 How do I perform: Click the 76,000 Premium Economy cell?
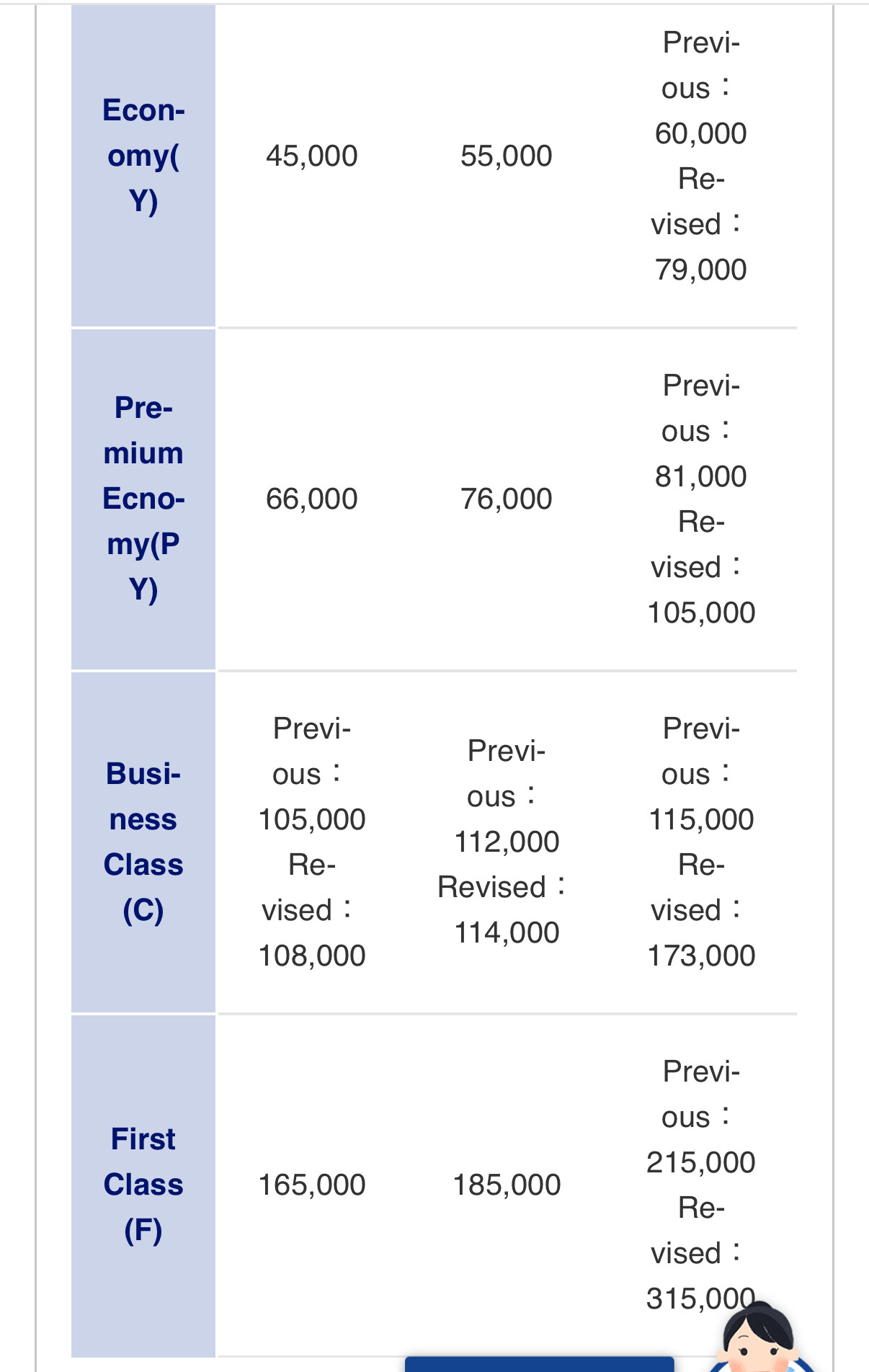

---

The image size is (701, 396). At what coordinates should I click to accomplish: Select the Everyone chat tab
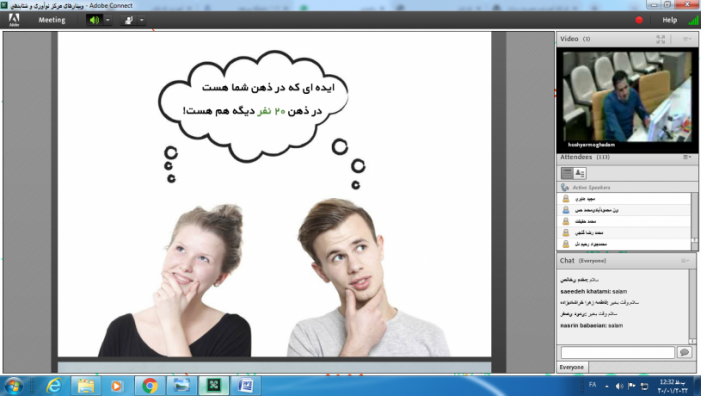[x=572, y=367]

---

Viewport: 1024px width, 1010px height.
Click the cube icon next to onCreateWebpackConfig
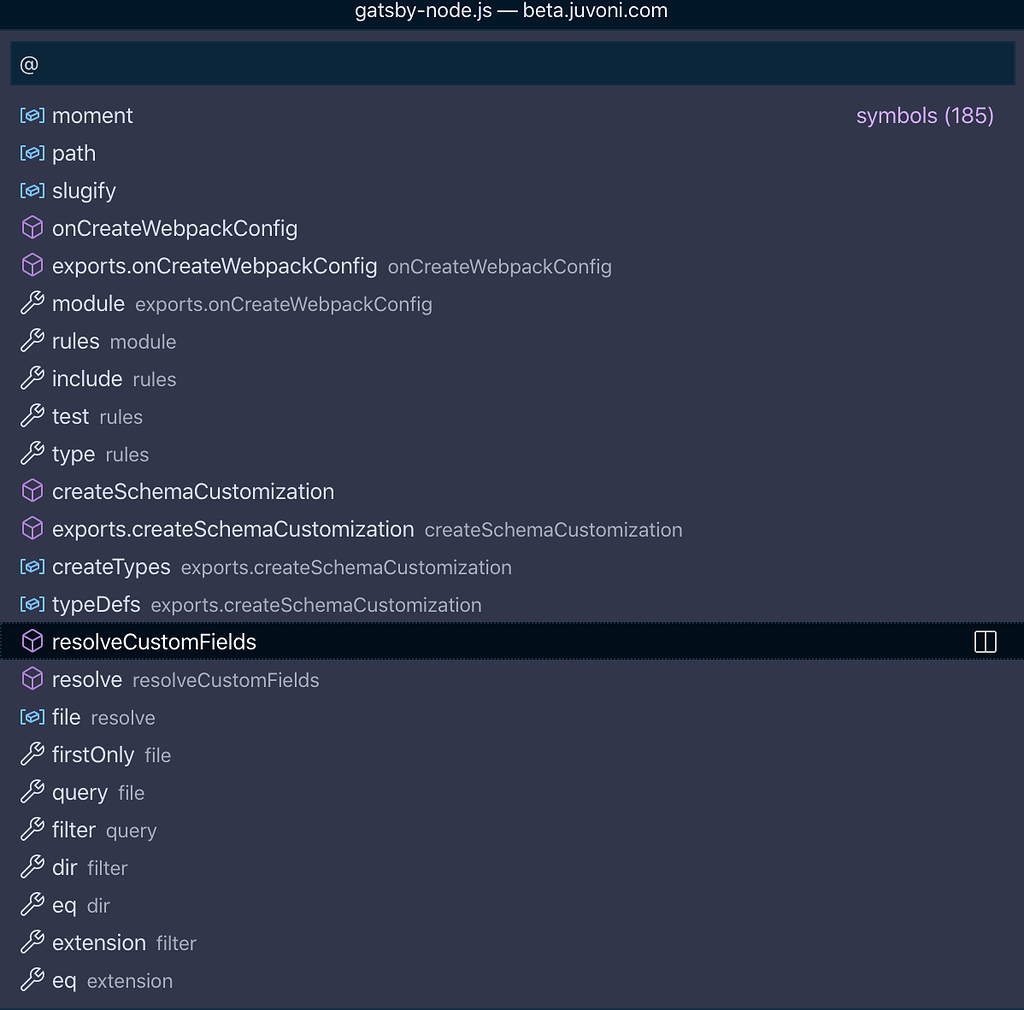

## Directions
Print the lines of the listing verbatim, beginning with the line that contains "Viewport: 1024px width, 1010px height." and continuing through the line that contains "Click the cube", with both of those lines included.

## Response to this task
Viewport: 1024px width, 1010px height.
Click the cube icon next to onCreateWebpackConfig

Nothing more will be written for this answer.